Even The Transportation Secretary Has Pushed Back

Another reason the story is worth taking seriously is that it has already produced visible disagreement inside the administration.

The Associated Press reported that Transportation Secretary Sean Duffy criticized the idea, describing it as politically driven and impractical. That does not make the proposal disappear, but it does suggest there is no seamless consensus around how workable it would be in aviation terms.

That internal tension matters because it reinforces just how disruptive the idea would be if anyone actually tried to execute it.

The Travel Industry Is Treating This As A Major Threat

The strongest reaction so far has come from the broader travel and aviation ecosystem.

Airlines for America, the U.S. Travel Association, and major business groups have all warned that cutting CBP processing at key airports would strand travelers, disrupt cargo, damage tourism, and create national-level operational chaos. Reuters reported that industry groups estimated such a move could affect tens of millions of passengers and cost the U.S. economy tens of billions of dollars annually if applied broadly to major airports.

That is not routine lobbying language. It reflects the fact that airport border processing is a foundational function, not an optional one.

This Is Also A World Cup Problem

The timing makes the threat even more sensitive.

The U.S. is approaching a period of heavy international travel attention because of the 2026 FIFA World Cup, and any move that complicates or shrinks entry processing at major U.S. gateways would have consequences far beyond ordinary airline scheduling. International visitors, event travel, and national reputation are all tied up in how smoothly major airports can process arriving passengers.

That is one reason travel-industry groups have reacted so strongly. Even floating the idea creates uncertainty at the worst possible time.

The Bigger Issue Is Whether Aviation Is Being Used As Leverage

What makes this story especially striking is that airports appear to be part of the pressure strategy itself.

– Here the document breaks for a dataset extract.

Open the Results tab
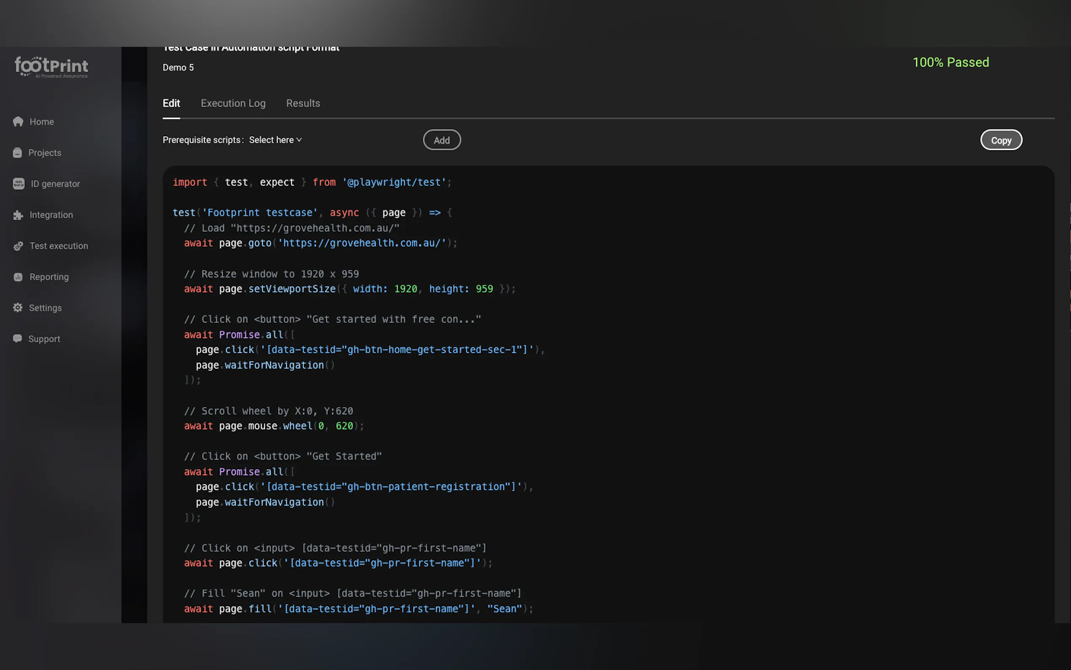 [x=303, y=103]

The underlying argument from DHS is that if local jurisdictions will not cooperate with federal immigration enforcement, then the federal government may reconsider whether it should continue providing CBP staffing that enables international arrivals there. That turns aviation infrastructure into a policy lever rather than a neutral transport function.

For the air transport system, that is a dangerous precedent because airports are built on the assumption that customs, border, and security functions remain stable enough for airlines to plan around them.

Bottom Line

The U.S. administration has not yet cut international operations at airports in sanctuary jurisdictions. But the fact that DHS is openly drafting plans to pull CBP officers from such airports means the threat is real enough to alarm airlines, airports, and business groups.

If implemented, it would not be a small regulatory change. It would be one of the most disruptive federal interventions in U.S. international aviation in years, with the potential to cripple major gateways and send shockwaves across the national air network. That is why the industry is reacting so sharply now — before anything has officially happened.